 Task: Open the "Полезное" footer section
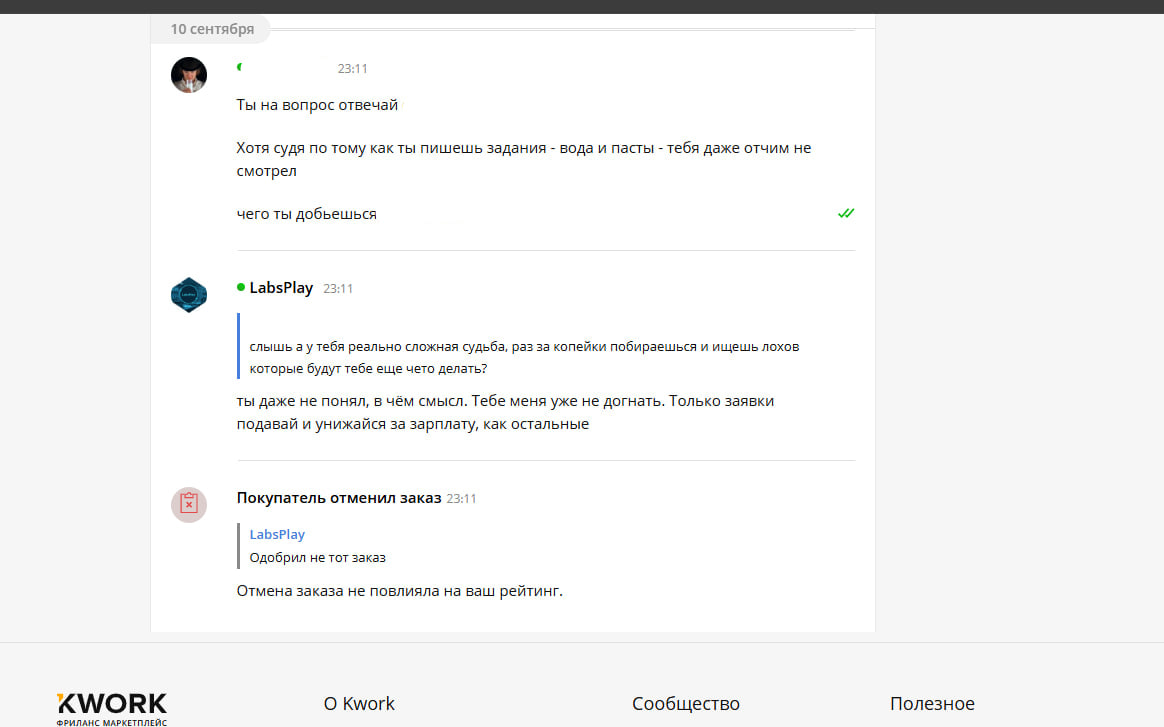[932, 704]

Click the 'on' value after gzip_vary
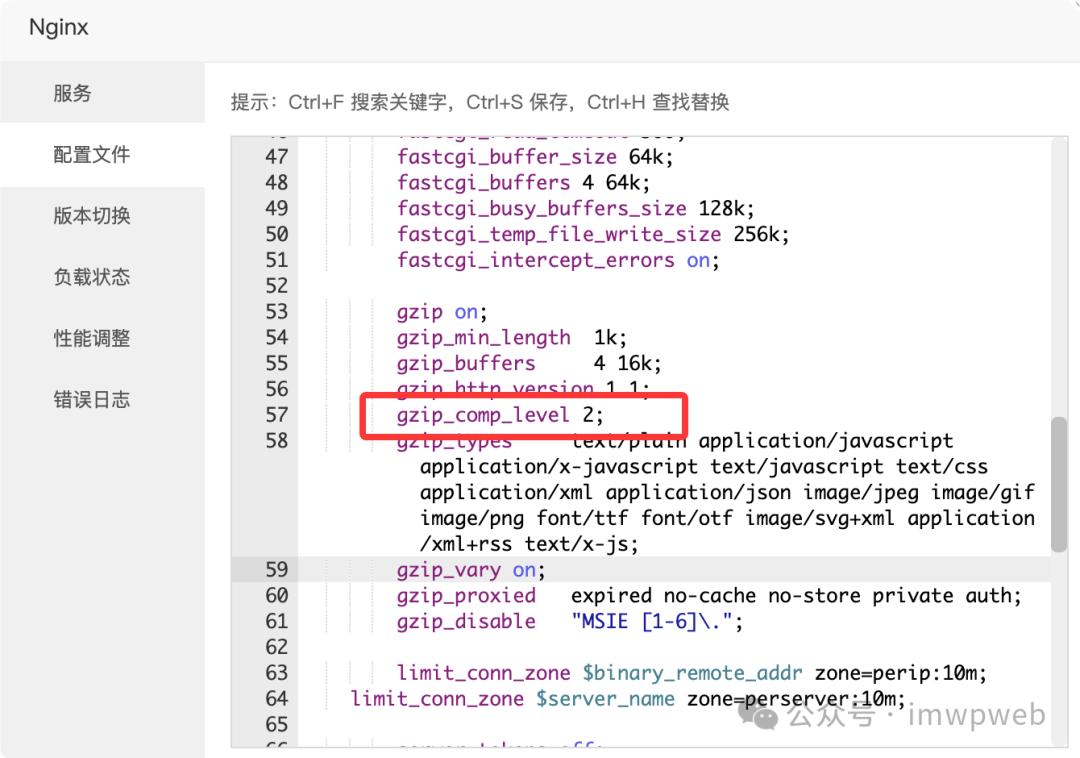click(x=524, y=570)
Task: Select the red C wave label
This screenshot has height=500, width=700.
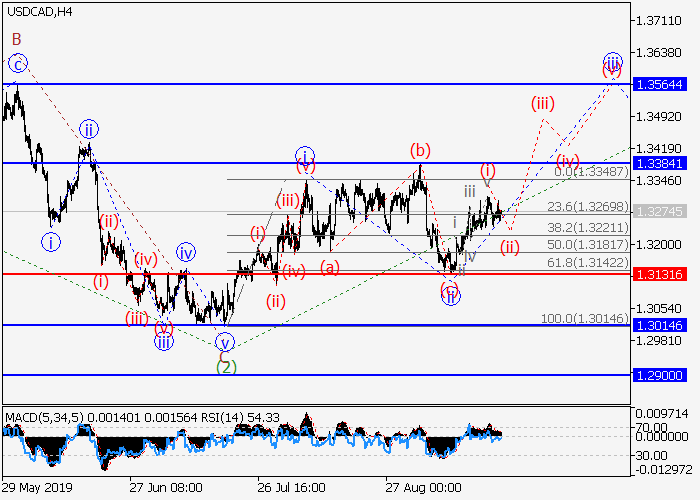Action: tap(222, 353)
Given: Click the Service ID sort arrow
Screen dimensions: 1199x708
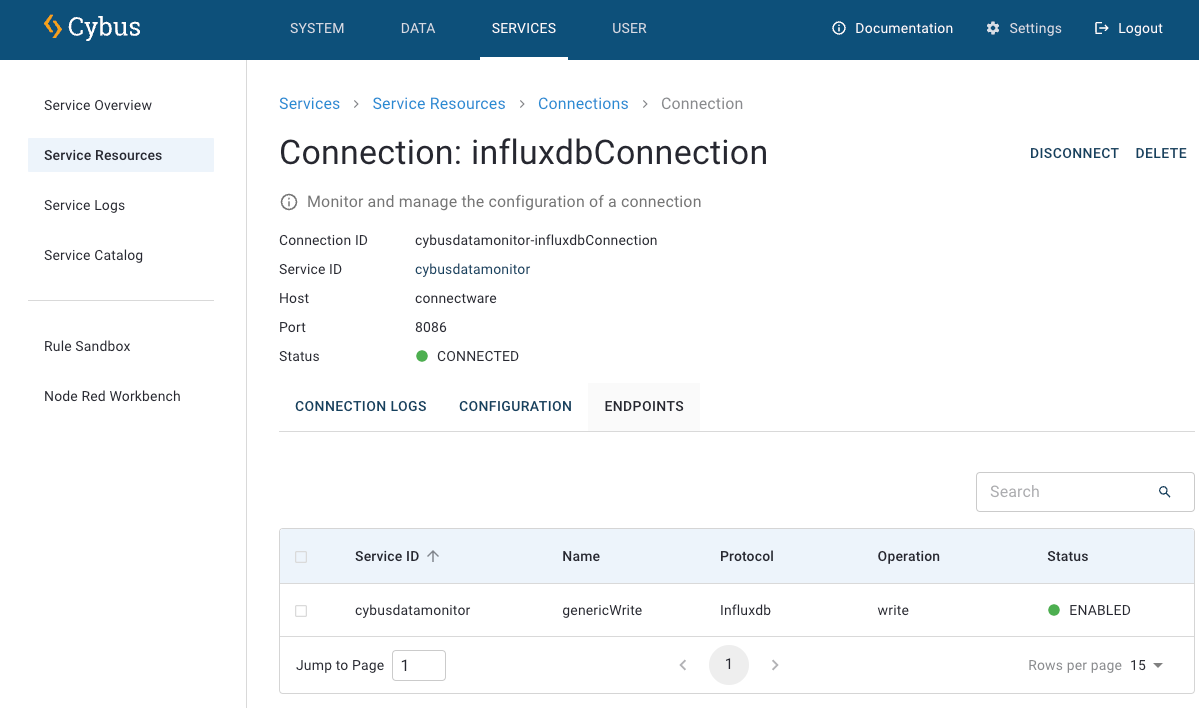Looking at the screenshot, I should click(433, 556).
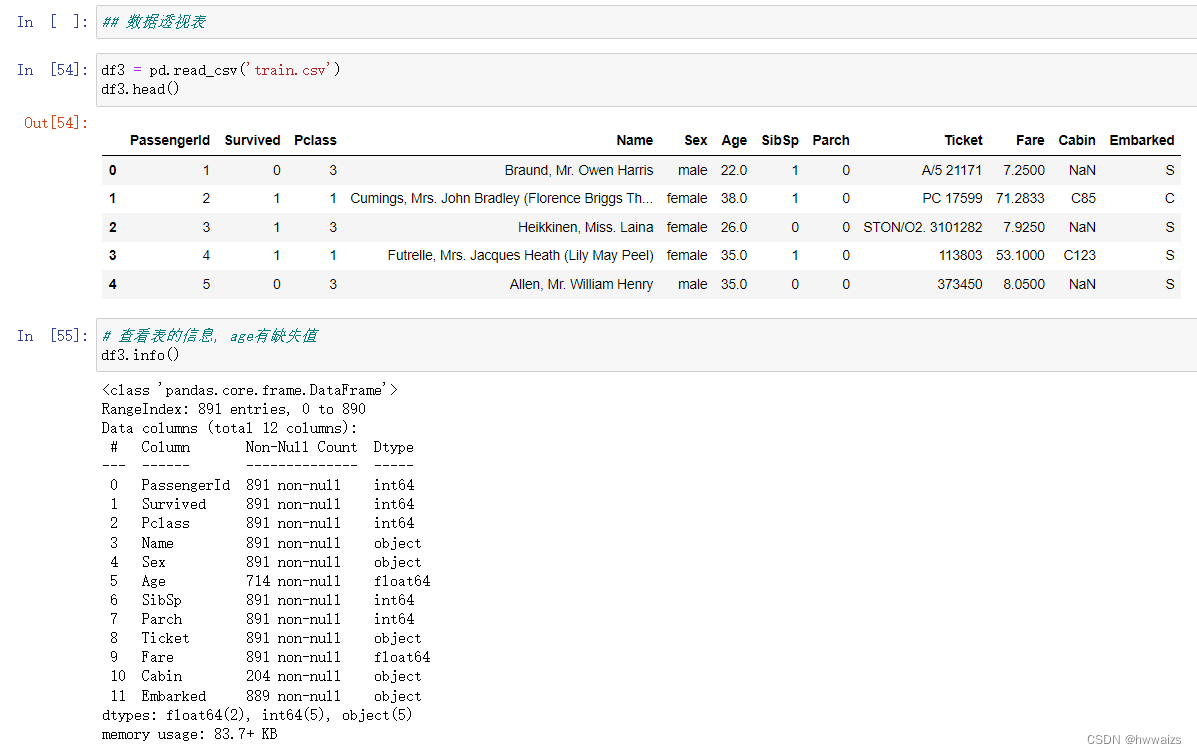Click the memory usage output line
1197x754 pixels.
click(x=189, y=734)
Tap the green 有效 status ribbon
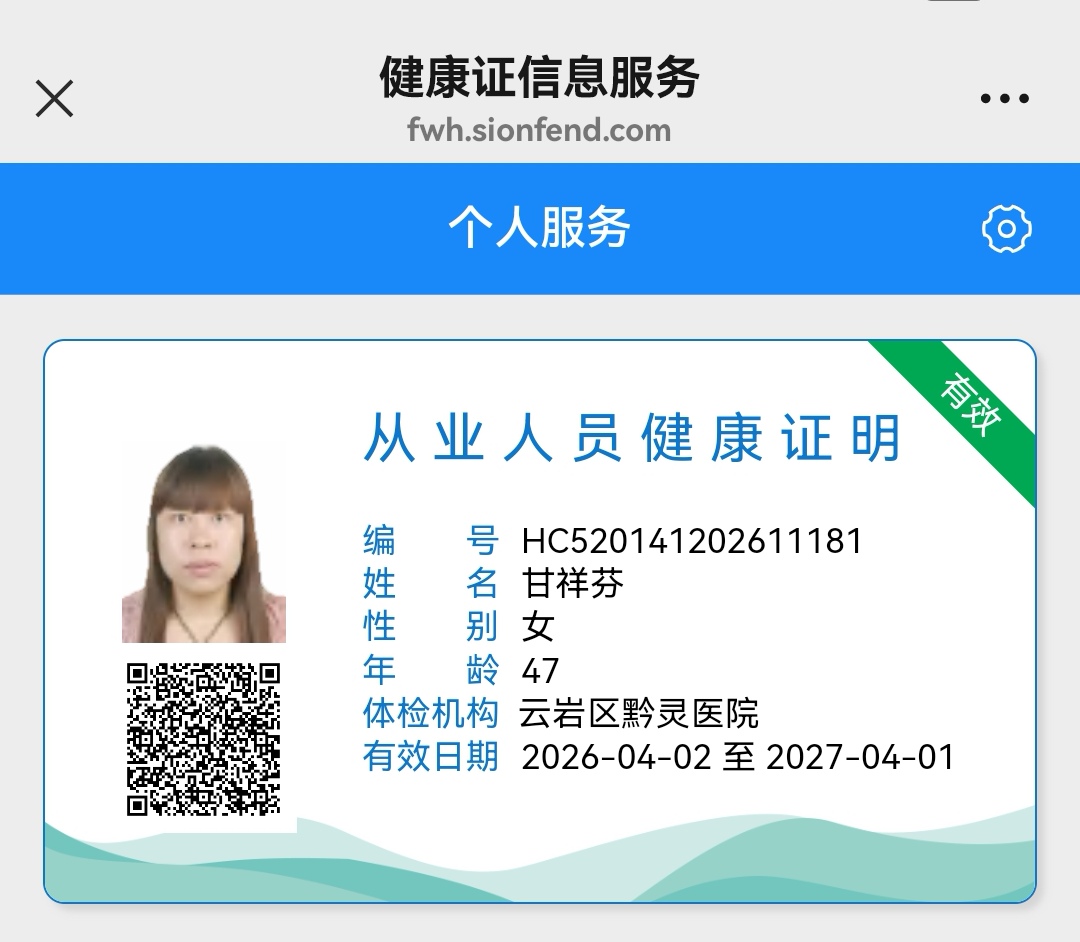Screen dimensions: 1080x942 pos(970,407)
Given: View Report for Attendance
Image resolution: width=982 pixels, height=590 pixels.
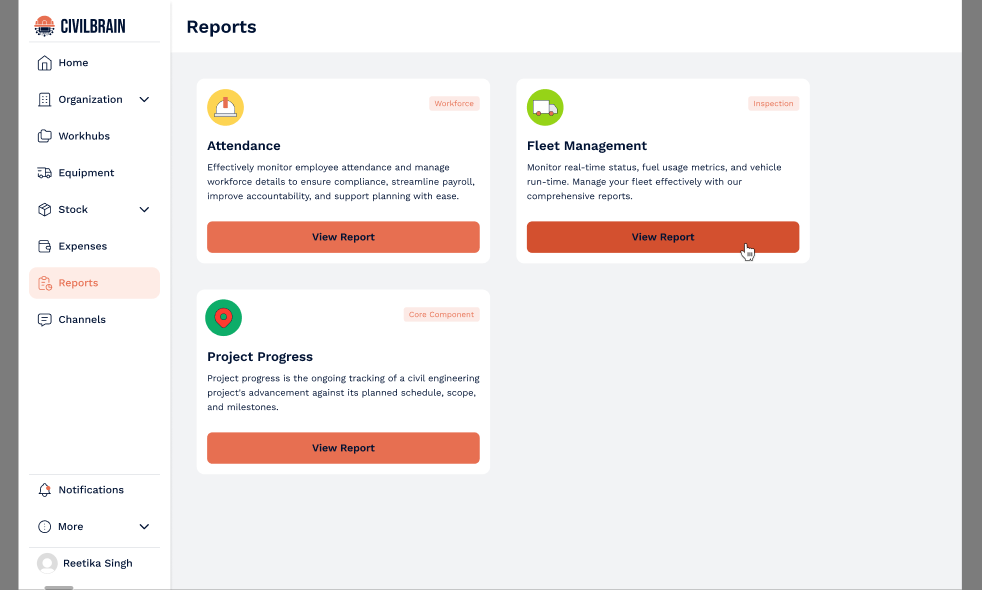Looking at the screenshot, I should pos(343,237).
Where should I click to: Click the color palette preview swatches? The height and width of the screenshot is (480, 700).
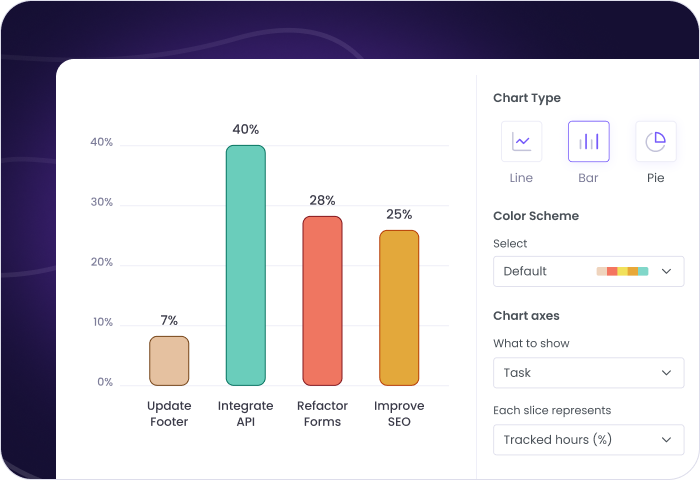click(x=622, y=271)

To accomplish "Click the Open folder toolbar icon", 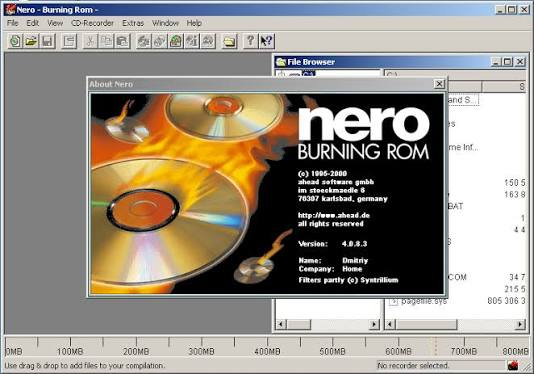I will click(31, 41).
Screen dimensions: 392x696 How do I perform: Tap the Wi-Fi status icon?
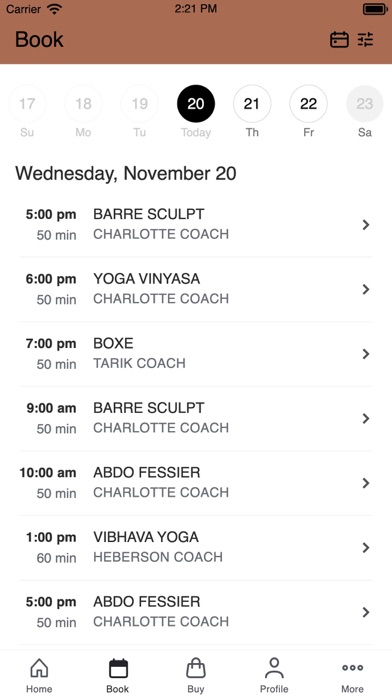(x=55, y=9)
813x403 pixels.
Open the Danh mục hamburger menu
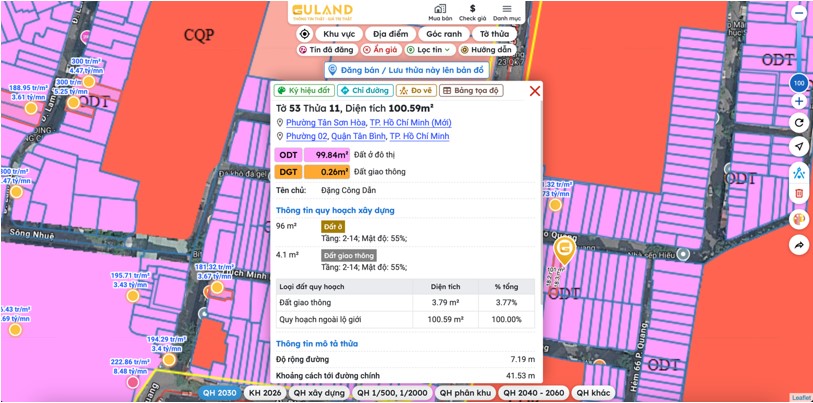507,12
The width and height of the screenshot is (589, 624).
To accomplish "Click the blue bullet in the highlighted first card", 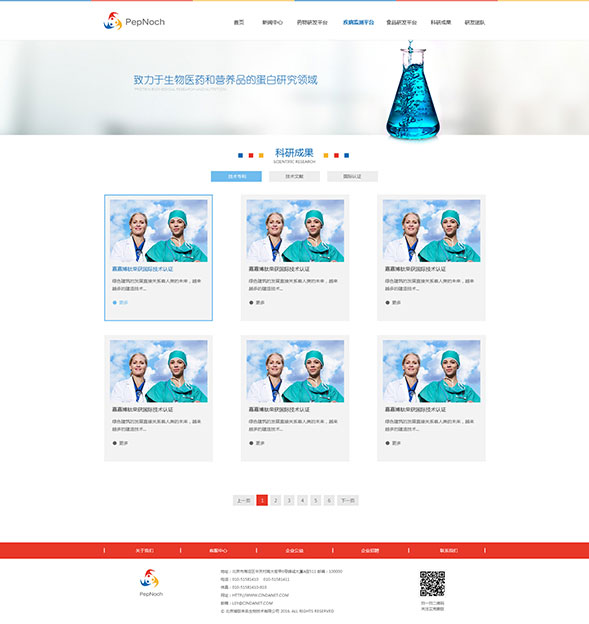I will [115, 302].
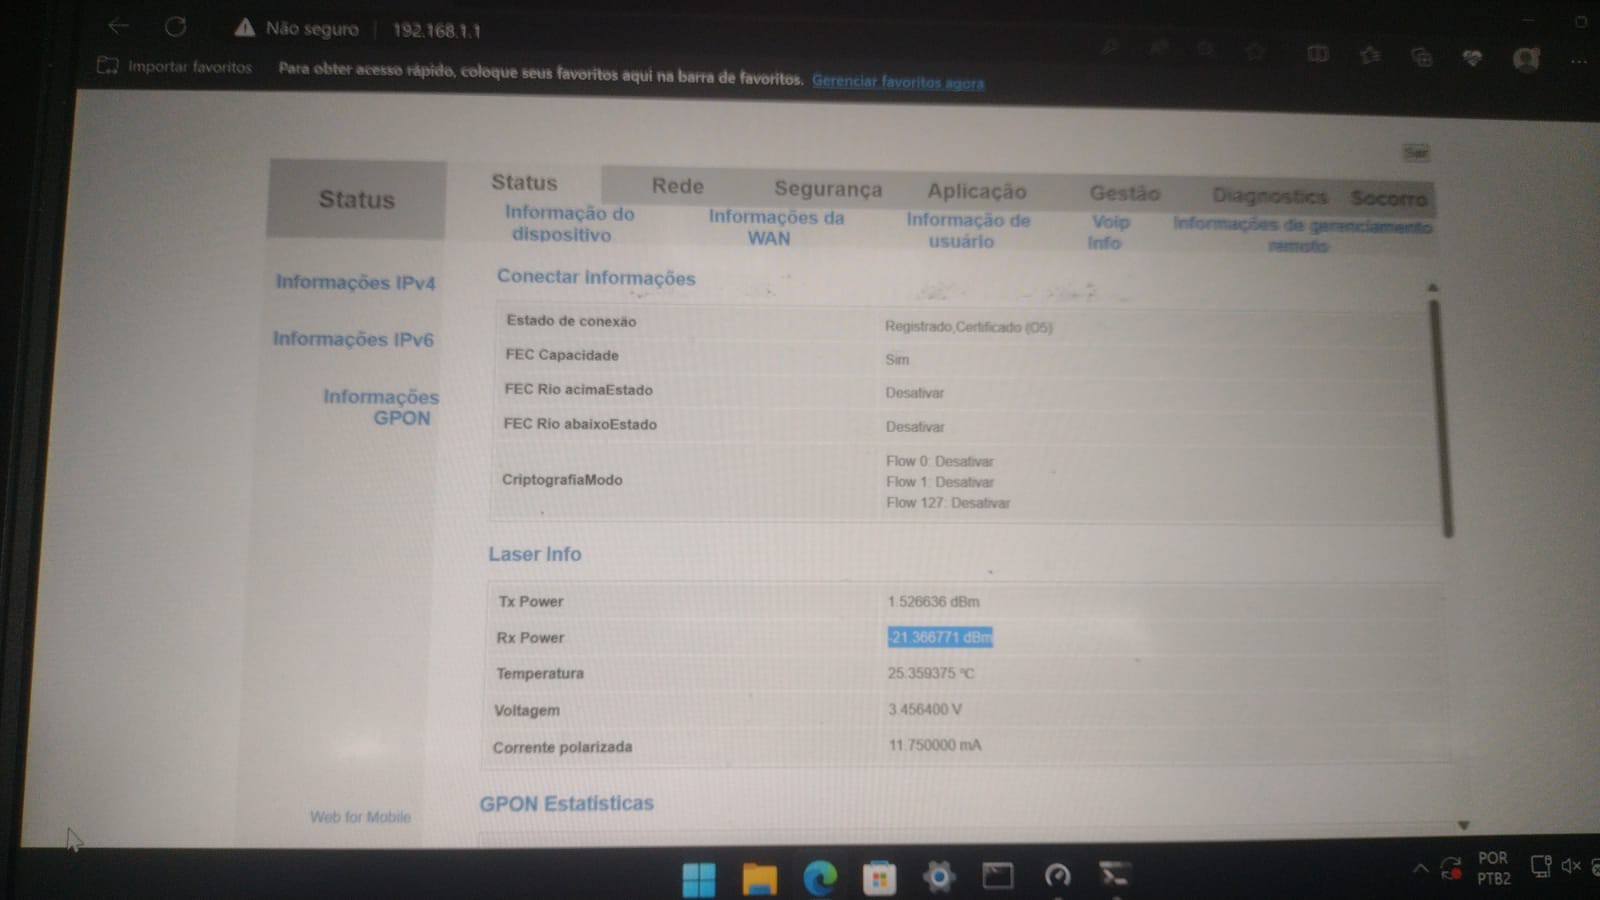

________________________________________

Read through the lines above and collect those that contain the string "Given".

**Your solution:**
Given: Click the Service ID sort arrow
Given: View Report for Attendance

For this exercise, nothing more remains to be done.